Deficit Reduction Commission Recommendations Must Not Harm Low-Income People

By Alan Houseman

CLASP has joined a variety of other organizations to ask the National Commission on Fiscal Responsibility and Reform to ensure that its recommendations to cut the deficit will not harm low-income people.

The commission faces an arduous task. This fiscal year, the national debt will exceed $1 trillion, and experts project it will remain high for years to come. Recognizing that this fiscal course cannot continue indefinitely, the White House early this year announced the 18-member, bi-partisan commission and tapped the group to develop policy proposals by Dec. 1, 2010, to "improve the fiscal situation in the medium term and to achieve fiscal sustainability over the long run." Members of the commission have said they will consider all domestic programs for the cutting block.

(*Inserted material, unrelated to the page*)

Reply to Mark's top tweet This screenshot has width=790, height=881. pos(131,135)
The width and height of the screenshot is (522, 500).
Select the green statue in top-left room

But restoring balance to the budget and ensuring the nation fully recovers from the recent recession cannot be achieved by simply cutting programs. The commission also must consider larger questions such as what are our priorities, what do we collectively value as a nation, and how do we get there? Research shows that a significant majority of the U.S. population believes that the government should take a stronger role in making the economy work for average Americans.

Low-income people who were struggling long before the economic slowdown and those who have been hardest hit by the recession should not have to sacrifice more. They can least bear the burden. Instead, we must make sure the economy works for low-income people by ensuring they have access to opportunity and can contribute to the nation's productivity.

The Coalition on Human Needs, in a letter to the deficit reduction commission outlined how the relative economic prosperity of the last 30 years has failed to benefit low-income populations. CHN noted that average income rose only 11 percent for the bottom fifth of the population from 1979 to 2006. For the next tier, average income rose a modest 18 percent. The scenario was starkly different for those fortunate enough to be at the top. Income rose between 86 percent to 256 percent for those in the top two-fifths. In other words, the rich grew richer and the poor grew poorer.

The route to collective national prosperity begins by creating an environment in which all citizens have opportunity to participate. In many ways, the American Recovery and Reinvestment Act of 2009 built a foundation for this. Besides funding infrastructure projects to create jobs, the ARRA also invested in early childhood programs, child welfare, jobs for disadvantaged youth, Pell grants and adult learning opportunities among other things. After years of inadequate investment, the ARRA provided critical resources that in the long-term will strengthen families and the nation by equipping more people with the tools they need to succeed.  The nation can't afford to renege on these ideals, even as it explores ways to reduce the debt.

Further, the truth is that the national debt was climbing long before the economic meltdown and the need for the investment in the ARRA, industry bailouts and other emergency spending. An analysis by the Center on Budget and Policy Priorities shows that President Bush's 2001 and 2003 tax cuts, the wars in Iraq and Afghanistan along with the economic downturn all will contribute to the deficit over the next decade.

Still, we agree that we still must forge ahead and explore how to put the nation on a course that will yield shared economic prosperity. Creating an economic climate in which more people are equipped with the tools they need to prosper and contribute to the nation's economic output benefits all.